I don't know anything about 2-speed motors and don't' own one, but this thread piqued my interest. I have a question.
Baldor has one and two winding 2-speed motors. A 1HP one winding loses 75% of it's HP at low speed (1/2 speed) and a 1HP two winding loses 56%. With a VFD you lose 50% of the HP at half speed. So by opting to control the speed a with a VFD you would actually gain HP at 1/2 speed? Or at least that would be the case with the motors link to below?
Baldor 3-Phase TEFC Two Winding Variable Torque Two Speed Motors
HP, Torque, and RPM all live in a fixed Mathematical relationship to one another. Look it up. Calculation tools re is online. Also simple.
Never mind how you GET there on any one or chosen combination of those parameters, be that alternate winding set, VFD, DC motor, or servo.
For the lower-RPM to NOT lose HP, the Torque would have to go UP.
Add more "poles" and one can goal for that. Compare 2, 4, 6, 8 pole ONE speed AC motors.

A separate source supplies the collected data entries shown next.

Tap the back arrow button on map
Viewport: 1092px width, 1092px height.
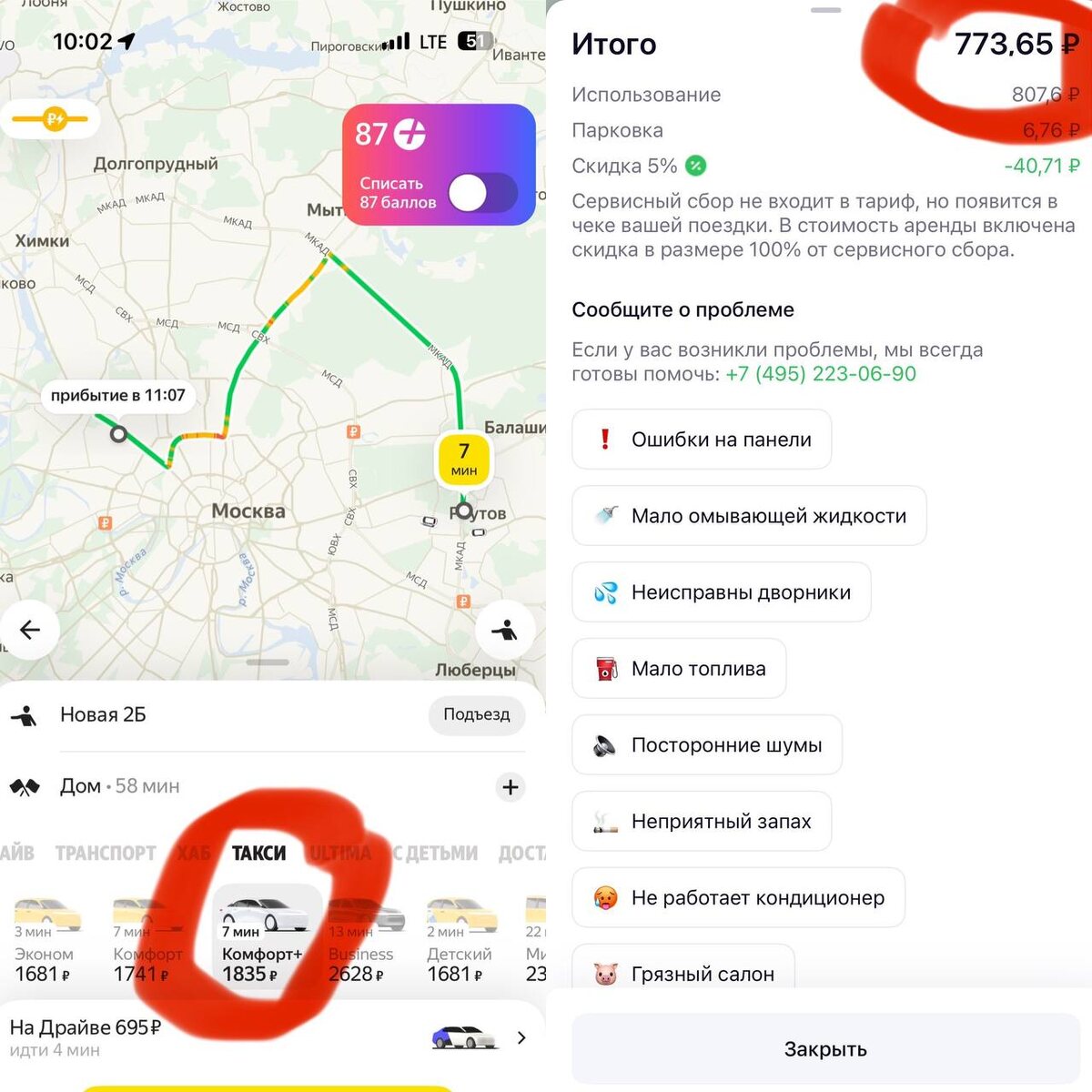[30, 630]
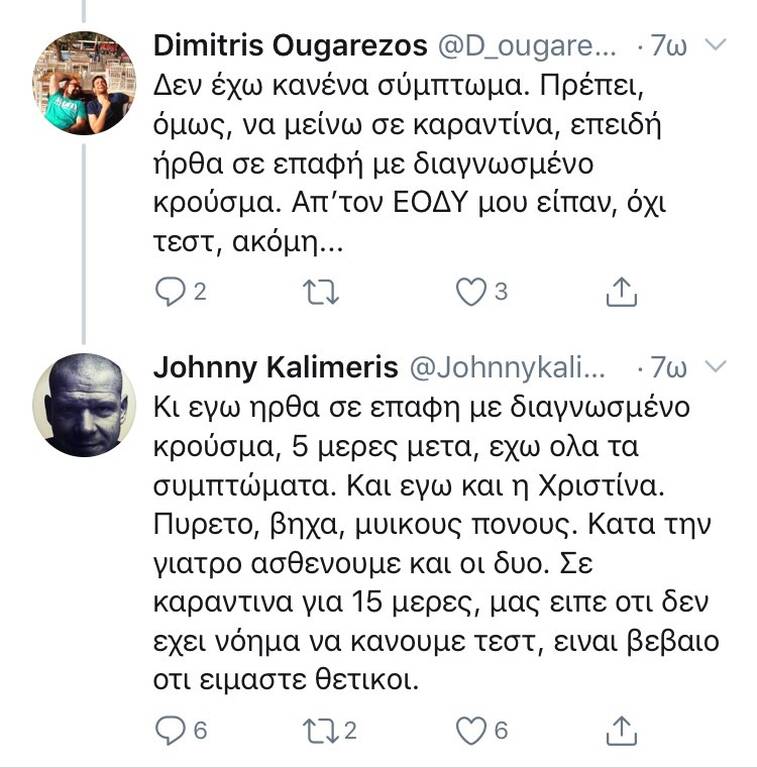Open options chevron on Johnny's tweet
Viewport: 757px width, 768px height.
click(x=716, y=368)
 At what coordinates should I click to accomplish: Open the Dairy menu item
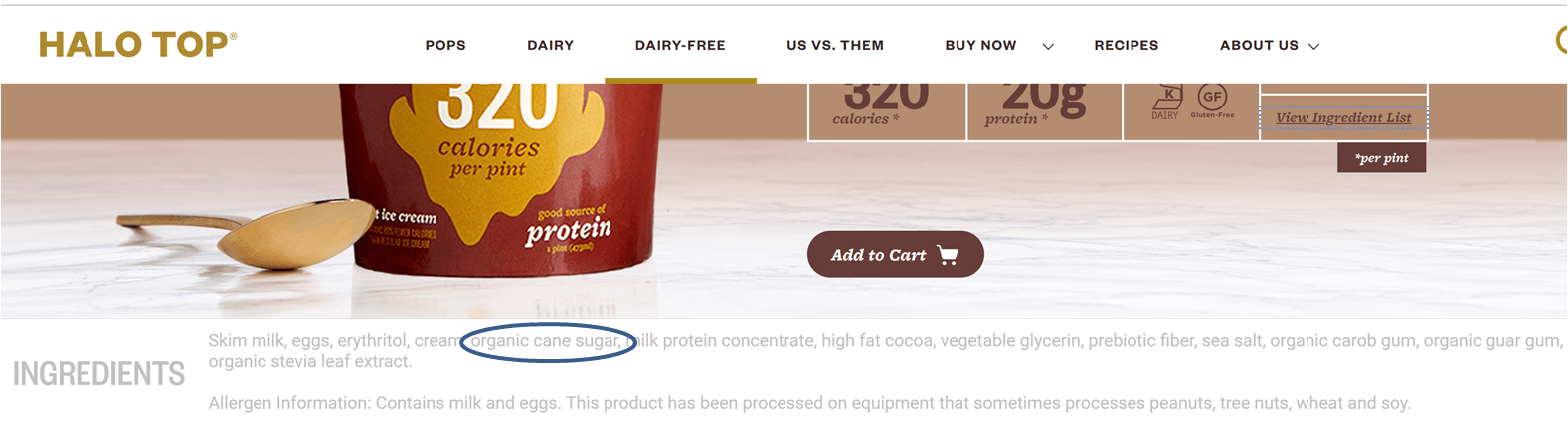(x=551, y=45)
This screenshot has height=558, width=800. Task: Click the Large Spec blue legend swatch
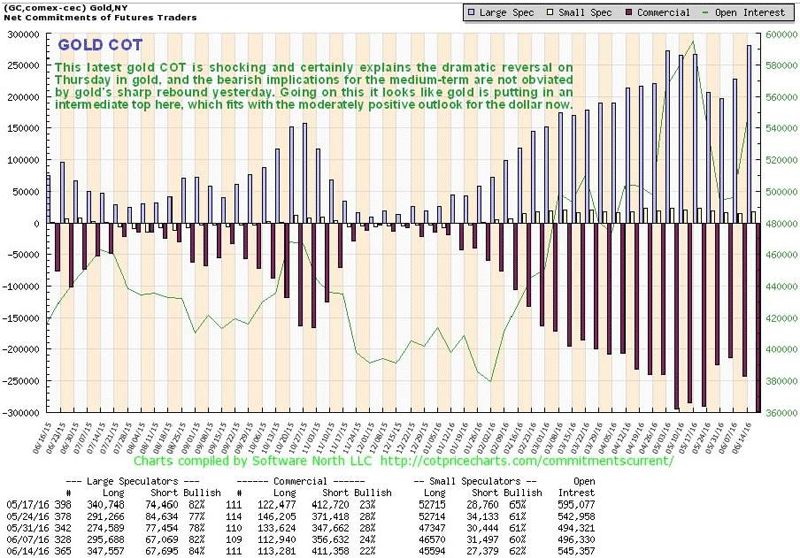pyautogui.click(x=470, y=12)
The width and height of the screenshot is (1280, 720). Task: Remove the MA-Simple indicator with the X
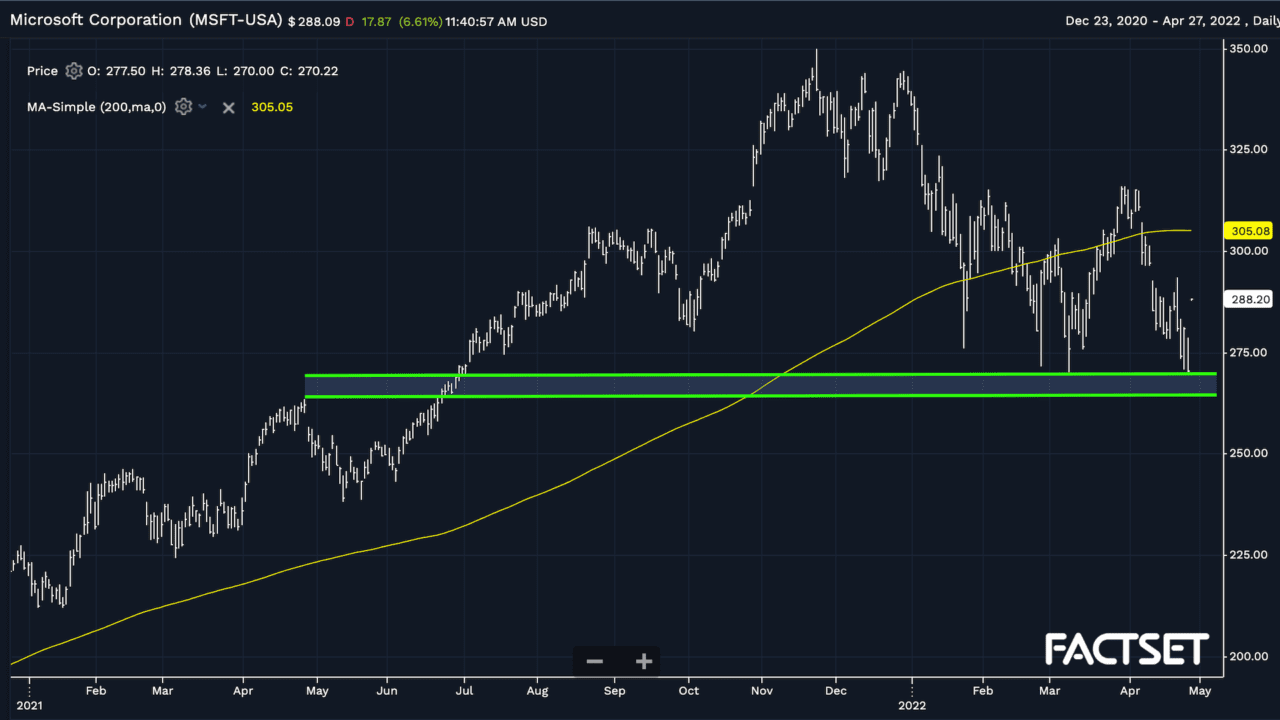pyautogui.click(x=228, y=107)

Fewer poles - worse - pulsed less frequently as the means of reducing RPM - it only gets weaker, and also rougher, "sooner".
If there was a
cheap and easy "all electronic" way around that
(a VFD is not..), neither of "cone head" step-pulley belted ratios, nor geared-head ratios, would need to exist.
Whether stepless variable speed, fixed-count multi-speed, or solitary FIXED speed, the world is full of devices that STILL need at least one mechanical ratio to keep motor size, weight, cost, and performance where it needs to be for pragmatic use.
IOW?
Don't expect a lot of "magic" to have been overlooked, lo a hundred years and more, still seeking.
"VFD" isn't even CLOSE to "new" in concept nor delivery.
The only thing "new" is that they are now small, light, and solid-state.